For those scores of interested residents who were kind enough to express their support for my efforts to create a memorial garden in Roslyn Village for my late husband, Millard Prisant---here is how it all turned out.
In mid-November, I attended a meeting of the Roslyn Village Board of Trustees, bringing with me a plan for planting the grounds of the Clock Tower. (You may remember that the Clock Tower was one of the options suggested to me when the Village expressed its disinclination to insure the wedge of state-owned land on 25A I'd hoped to use. The Clock Tower plot struck me as ideal because Millard had been so emotionally and financially involved in the Tower's restoration.) The modest garden I had in mind for the Clock Tower grounds was simply a flower border around the edge where the grass meets the stone wall: only an 18" wide band of low annuals---none as tall as a geranium. That's all. No shrubs; no trees; no memorial plaque; merely an historically appropriate ribbon of flowers; a Victorian "bedding out."
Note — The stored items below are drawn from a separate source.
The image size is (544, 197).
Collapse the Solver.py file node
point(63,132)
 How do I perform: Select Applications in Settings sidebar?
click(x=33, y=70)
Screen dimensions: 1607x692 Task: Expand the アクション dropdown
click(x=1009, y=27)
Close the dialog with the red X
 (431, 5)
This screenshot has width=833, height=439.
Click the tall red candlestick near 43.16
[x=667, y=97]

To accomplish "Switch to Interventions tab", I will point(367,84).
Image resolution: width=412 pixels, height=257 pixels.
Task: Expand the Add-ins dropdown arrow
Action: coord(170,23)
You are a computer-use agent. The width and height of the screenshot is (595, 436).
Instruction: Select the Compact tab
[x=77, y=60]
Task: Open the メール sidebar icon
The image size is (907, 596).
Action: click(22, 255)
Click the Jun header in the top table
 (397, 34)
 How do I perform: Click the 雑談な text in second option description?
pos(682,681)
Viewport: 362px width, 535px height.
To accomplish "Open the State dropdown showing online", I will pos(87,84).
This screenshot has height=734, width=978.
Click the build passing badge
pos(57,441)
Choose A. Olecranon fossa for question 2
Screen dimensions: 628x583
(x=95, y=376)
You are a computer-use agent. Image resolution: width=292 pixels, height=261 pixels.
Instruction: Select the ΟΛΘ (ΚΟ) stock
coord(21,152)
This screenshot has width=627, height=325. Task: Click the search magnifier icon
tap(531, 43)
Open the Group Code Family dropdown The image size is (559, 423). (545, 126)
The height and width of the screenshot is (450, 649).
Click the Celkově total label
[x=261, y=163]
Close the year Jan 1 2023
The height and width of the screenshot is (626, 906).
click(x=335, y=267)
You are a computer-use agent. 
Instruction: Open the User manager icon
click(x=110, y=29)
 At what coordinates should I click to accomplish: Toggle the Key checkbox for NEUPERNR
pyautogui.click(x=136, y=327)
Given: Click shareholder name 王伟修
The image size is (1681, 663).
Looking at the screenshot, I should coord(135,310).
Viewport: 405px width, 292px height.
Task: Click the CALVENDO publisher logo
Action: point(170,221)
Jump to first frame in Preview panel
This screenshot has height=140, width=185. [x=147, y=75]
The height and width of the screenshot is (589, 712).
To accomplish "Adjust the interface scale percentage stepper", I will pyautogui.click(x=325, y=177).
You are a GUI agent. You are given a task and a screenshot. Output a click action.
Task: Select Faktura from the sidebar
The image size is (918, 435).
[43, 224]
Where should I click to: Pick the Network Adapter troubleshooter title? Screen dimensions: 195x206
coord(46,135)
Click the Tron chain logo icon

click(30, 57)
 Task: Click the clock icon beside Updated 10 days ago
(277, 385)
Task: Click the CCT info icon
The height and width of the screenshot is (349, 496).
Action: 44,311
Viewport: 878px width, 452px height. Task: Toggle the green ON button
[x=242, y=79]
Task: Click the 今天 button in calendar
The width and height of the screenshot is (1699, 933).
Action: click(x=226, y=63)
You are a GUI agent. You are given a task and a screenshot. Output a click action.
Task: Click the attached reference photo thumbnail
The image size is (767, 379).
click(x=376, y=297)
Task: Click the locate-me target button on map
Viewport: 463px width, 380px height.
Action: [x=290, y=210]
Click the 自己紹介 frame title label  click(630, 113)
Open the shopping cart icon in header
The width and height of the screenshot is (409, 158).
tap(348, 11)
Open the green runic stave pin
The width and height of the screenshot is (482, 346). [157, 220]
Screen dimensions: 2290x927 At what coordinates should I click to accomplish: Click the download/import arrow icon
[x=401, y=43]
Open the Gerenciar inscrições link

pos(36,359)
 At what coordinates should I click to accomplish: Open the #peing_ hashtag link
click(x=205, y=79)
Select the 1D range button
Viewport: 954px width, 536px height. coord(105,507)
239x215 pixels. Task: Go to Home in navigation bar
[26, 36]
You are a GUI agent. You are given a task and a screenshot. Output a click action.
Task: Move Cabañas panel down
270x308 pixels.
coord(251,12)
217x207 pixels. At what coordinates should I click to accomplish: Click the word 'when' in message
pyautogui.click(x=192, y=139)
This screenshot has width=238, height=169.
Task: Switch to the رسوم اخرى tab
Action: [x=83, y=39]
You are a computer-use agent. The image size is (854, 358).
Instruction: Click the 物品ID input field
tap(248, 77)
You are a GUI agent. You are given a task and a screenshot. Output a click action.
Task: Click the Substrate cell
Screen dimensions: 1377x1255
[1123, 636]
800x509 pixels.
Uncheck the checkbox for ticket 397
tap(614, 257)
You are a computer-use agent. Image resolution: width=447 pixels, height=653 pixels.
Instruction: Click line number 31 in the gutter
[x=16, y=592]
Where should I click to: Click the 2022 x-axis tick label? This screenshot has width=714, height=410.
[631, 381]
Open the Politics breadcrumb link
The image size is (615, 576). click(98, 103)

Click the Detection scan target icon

The Village Board, however, had evidently made up its collective mind before it entered the public meeting room. On the phone beforehand, perhaps, or in a "pre-meeting meeting," the trustees had united in their objection to anything I might offer. This can be the only explanation for the fact that they barely glanced at the drawings I handed them: for the fact that they immediately stated-without questioning me, and without discussion or consultation among themselves-that no such planting would be allowed. Why? Because the Clock Tower site is very occasionally used as a public meeting place. People might trip over the flowers and sue the Village. (Remember now, begonias, dusty miller and liriope are less than 10" high and entirely non-shrubby-though, in truth, the trustees actually never bothered to ask what type of plant material would be used.) They did come prepared to offer three other Roslyn Village locations, however, the first in Gerry Park; the second, the area bordering the lake behind the Village parking lot (which they hope ultimately to make into a boardwalk-like adjunct to the park); and the last, the grounds adjoining a soon-to-be-built bus shelter. Surely it must be as clear to you as it is to me that none of these locations is a public space. None, certainly, will ever be walked upon by Roslyn's far too litigious and clumsy residents-particularly not in the park or that area around the bus shelter. Perhaps-somehow-these spaces will be used less often than the Clock Tower's seemingly holy ground? (Though have you noticed that recently someone's been planting the Clock Tower property? Such seasonal plantings must cost the Village money. Millard's garden, of course, would have been free.)
It appears, then, that the time has finally come for me to stop forcing myself and this garden on an unwilling Village. As a result of reading about the controversy, the Village of Roslyn Harbor has generously offered me a prime half-acre on Glen Cove Road, and there, I hope to donate a handsome horticultural gift to Roslyn Harbor and the street.
It's ironic, however. After Millard and I moved away from Main Street, Roger and Peggy Gerry told us often how sad they were that we'd no longer be next-door neighbors; that we'd moved "away" to Roslyn Harbor. They continued to depend on us, nevertheless, and let us know that they appreciated the fact that our hearts and goodwill remained with the Village. Now, it seems, we must move away for good.